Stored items
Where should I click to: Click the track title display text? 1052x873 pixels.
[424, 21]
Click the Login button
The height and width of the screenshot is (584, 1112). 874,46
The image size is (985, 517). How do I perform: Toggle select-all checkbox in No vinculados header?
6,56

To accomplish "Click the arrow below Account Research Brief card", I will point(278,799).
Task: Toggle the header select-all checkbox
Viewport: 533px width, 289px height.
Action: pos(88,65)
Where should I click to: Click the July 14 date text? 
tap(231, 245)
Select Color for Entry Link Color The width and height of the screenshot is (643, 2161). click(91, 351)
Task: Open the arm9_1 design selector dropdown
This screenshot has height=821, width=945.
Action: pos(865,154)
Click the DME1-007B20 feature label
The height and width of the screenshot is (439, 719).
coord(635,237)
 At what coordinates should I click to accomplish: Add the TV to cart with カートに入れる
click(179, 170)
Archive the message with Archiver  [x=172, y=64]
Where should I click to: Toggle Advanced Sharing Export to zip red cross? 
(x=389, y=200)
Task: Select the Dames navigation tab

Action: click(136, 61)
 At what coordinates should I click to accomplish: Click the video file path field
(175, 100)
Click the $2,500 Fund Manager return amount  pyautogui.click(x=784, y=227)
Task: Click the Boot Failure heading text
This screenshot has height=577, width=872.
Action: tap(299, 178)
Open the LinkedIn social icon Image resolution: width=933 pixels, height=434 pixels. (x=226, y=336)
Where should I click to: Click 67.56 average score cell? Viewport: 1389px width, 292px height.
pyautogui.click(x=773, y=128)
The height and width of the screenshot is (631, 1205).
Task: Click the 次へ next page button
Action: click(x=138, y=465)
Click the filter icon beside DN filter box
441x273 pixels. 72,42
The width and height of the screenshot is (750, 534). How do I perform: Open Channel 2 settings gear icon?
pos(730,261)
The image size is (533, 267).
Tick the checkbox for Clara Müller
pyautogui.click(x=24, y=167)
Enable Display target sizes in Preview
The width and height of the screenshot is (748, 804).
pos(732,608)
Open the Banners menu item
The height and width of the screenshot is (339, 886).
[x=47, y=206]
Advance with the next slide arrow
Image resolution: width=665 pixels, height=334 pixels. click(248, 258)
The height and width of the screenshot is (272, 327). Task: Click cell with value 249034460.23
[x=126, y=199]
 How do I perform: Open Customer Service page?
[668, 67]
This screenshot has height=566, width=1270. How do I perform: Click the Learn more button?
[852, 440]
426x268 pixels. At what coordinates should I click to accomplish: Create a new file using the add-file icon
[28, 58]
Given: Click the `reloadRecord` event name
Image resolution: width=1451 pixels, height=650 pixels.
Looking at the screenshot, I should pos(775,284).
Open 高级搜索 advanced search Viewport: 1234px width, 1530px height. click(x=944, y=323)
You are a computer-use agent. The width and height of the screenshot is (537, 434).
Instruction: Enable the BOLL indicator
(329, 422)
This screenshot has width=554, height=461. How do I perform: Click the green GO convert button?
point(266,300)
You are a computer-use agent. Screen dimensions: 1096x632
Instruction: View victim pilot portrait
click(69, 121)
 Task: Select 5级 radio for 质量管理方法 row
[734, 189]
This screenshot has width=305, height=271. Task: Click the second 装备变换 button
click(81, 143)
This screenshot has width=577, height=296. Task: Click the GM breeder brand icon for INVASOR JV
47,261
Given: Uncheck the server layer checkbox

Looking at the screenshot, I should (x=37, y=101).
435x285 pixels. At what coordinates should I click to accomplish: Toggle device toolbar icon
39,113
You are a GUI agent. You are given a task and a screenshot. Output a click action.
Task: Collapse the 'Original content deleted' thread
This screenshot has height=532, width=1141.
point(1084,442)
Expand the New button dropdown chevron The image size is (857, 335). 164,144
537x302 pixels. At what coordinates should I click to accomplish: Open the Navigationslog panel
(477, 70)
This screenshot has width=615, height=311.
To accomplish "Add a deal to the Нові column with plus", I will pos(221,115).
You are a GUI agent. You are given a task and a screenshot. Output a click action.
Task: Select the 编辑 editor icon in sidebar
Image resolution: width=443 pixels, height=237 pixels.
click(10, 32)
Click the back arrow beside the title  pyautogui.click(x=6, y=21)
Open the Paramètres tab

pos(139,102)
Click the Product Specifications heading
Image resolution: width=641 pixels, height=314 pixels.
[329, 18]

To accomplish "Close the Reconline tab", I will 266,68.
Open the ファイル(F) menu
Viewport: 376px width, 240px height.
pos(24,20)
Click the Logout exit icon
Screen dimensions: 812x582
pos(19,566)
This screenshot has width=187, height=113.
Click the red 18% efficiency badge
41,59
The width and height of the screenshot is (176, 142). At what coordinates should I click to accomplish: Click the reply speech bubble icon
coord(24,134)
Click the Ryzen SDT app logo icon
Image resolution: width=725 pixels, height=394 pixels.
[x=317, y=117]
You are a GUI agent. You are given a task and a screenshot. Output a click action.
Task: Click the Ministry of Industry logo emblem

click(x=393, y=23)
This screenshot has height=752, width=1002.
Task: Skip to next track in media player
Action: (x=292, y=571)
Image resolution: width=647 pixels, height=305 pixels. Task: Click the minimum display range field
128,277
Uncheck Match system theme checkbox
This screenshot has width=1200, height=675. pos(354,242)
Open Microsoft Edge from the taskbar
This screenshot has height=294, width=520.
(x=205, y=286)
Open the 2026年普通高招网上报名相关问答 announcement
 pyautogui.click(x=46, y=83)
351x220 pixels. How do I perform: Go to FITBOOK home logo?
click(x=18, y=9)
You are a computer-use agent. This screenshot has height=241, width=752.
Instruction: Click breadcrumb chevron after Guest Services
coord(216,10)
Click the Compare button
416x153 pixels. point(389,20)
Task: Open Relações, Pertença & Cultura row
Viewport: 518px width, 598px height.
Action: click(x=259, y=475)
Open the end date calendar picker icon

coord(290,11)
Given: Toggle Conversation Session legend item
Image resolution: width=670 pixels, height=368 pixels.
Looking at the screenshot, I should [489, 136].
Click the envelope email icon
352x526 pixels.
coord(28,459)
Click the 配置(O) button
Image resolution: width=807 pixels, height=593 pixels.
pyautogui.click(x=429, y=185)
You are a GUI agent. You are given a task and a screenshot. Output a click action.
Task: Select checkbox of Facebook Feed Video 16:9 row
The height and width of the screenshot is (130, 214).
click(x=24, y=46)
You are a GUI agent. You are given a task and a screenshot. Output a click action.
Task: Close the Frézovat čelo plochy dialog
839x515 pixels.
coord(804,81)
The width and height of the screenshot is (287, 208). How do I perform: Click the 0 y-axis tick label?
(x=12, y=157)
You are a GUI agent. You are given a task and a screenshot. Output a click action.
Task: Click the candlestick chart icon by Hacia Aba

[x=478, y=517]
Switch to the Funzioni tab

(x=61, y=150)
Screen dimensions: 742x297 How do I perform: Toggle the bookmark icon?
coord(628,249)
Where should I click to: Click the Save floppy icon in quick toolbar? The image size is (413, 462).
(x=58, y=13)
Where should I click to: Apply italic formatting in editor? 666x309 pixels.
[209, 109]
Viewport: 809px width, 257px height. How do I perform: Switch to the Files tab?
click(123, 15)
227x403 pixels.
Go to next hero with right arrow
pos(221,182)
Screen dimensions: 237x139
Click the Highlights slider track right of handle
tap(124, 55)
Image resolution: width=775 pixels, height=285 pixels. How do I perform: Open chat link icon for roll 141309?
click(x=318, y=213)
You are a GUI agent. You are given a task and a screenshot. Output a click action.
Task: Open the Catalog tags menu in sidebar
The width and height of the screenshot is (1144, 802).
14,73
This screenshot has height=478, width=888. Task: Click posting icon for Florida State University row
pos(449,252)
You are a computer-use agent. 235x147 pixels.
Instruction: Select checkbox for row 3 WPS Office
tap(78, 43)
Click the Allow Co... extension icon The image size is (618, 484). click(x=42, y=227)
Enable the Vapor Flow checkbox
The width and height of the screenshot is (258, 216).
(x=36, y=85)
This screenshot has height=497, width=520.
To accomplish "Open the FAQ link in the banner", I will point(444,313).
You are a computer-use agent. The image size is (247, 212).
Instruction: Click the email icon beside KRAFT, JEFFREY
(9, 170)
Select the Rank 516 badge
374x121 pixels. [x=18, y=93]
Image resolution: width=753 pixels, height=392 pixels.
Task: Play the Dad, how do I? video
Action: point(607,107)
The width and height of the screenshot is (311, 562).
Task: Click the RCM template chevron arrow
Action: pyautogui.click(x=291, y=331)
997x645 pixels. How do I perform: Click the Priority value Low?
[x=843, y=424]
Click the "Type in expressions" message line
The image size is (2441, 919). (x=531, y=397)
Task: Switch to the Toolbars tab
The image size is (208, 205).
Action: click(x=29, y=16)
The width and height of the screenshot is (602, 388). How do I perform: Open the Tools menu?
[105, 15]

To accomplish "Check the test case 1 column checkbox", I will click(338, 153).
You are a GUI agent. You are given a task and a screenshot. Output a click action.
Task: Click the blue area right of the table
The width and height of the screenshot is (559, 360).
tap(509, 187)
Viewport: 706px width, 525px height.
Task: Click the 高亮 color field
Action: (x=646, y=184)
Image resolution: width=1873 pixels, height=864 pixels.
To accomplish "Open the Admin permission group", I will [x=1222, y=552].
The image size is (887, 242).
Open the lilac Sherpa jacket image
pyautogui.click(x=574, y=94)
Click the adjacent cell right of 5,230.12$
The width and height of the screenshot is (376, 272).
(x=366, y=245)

▶ **WORK TO BE COMPLETED**
From the start of the data to the line that holds "Click the $2,500", retype each line exactly, with both ends included.

▶ **FINISHED EXERCISE**
Where should I click to: Click the track title display text? 1052x873 pixels.
[424, 21]
Click the Login button
The height and width of the screenshot is (584, 1112). 874,46
The image size is (985, 517). How do I perform: Toggle select-all checkbox in No vinculados header?
6,56

To accomplish "Click the arrow below Account Research Brief card", I will point(278,799).
Task: Toggle the header select-all checkbox
Viewport: 533px width, 289px height.
Action: pos(88,65)
Where should I click to: Click the July 14 date text? 
tap(231, 245)
Select Color for Entry Link Color The width and height of the screenshot is (643, 2161). click(91, 351)
Task: Open the arm9_1 design selector dropdown
This screenshot has height=821, width=945.
Action: pos(865,154)
Click the DME1-007B20 feature label
The height and width of the screenshot is (439, 719).
coord(635,237)
 At what coordinates should I click to accomplish: Add the TV to cart with カートに入れる
click(179, 170)
Archive the message with Archiver  [x=172, y=64]
Where should I click to: Toggle Advanced Sharing Export to zip red cross? 
(x=389, y=200)
Task: Select the Dames navigation tab

Action: click(136, 61)
 At what coordinates should I click to accomplish: Click the video file path field
(175, 100)
Click the $2,500 Fund Manager return amount  pyautogui.click(x=784, y=227)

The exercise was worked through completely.